▽

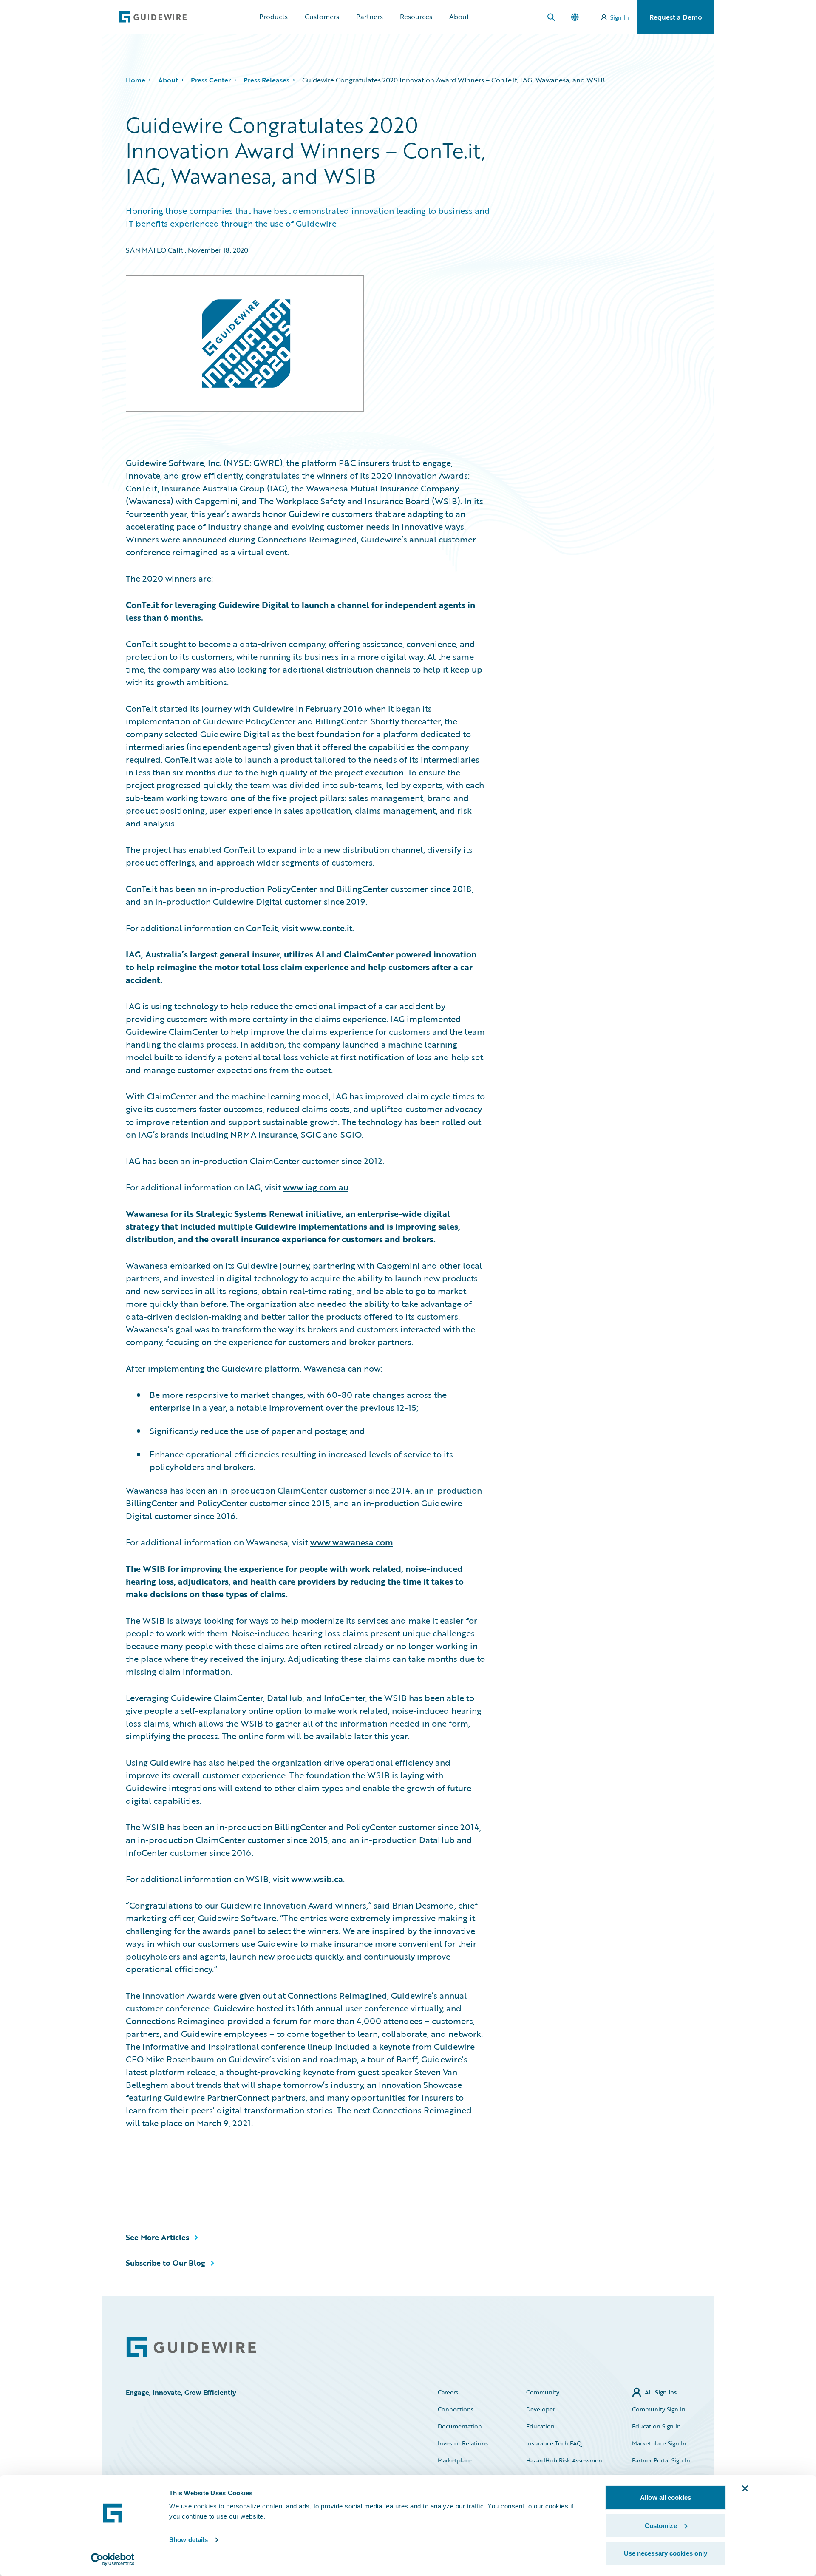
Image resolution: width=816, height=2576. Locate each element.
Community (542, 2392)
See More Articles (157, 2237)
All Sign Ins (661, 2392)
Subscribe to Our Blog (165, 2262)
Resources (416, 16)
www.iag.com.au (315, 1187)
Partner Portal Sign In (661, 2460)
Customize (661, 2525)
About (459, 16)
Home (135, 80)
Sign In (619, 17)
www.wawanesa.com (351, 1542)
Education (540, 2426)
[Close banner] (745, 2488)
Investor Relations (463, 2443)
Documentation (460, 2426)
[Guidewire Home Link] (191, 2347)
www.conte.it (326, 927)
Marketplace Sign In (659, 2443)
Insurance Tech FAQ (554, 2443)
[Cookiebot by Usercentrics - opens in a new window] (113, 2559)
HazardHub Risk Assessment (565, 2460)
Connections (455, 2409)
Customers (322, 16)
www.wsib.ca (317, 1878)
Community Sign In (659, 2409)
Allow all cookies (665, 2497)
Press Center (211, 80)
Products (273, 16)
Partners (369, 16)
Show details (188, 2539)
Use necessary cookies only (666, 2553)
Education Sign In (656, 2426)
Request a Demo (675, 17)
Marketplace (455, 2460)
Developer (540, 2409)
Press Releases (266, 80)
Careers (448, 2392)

△

Transcribe, from the records above, the first line and every line after it up to and including the line with "Developer (540, 2409)"; omit pictures.

Image resolution: width=816, height=2576. Locate each element.
Community (542, 2392)
See More Articles (157, 2237)
All Sign Ins (661, 2392)
Subscribe to Our Blog (165, 2262)
Resources (416, 16)
www.iag.com.au (315, 1187)
Partner Portal Sign In (661, 2460)
Customize (661, 2525)
About (459, 16)
Home (135, 80)
Sign In (619, 17)
www.wawanesa.com (351, 1542)
Education (540, 2426)
[Close banner] (745, 2488)
Investor Relations (463, 2443)
Documentation (460, 2426)
[Guidewire Home Link] (191, 2347)
www.conte.it (326, 927)
Marketplace Sign In (659, 2443)
Insurance Tech FAQ (554, 2443)
[Cookiebot by Usercentrics - opens in a new window] (113, 2559)
HazardHub Risk Assessment (565, 2460)
Connections (455, 2409)
Customers (322, 16)
www.wsib.ca (317, 1878)
Community Sign In (659, 2409)
Allow all cookies (665, 2497)
Press Center (211, 80)
Products (273, 16)
Partners (369, 16)
Show details (188, 2539)
Use necessary cookies only (666, 2553)
Education Sign In (656, 2426)
Request a Demo (675, 17)
Marketplace (455, 2460)
Developer (540, 2409)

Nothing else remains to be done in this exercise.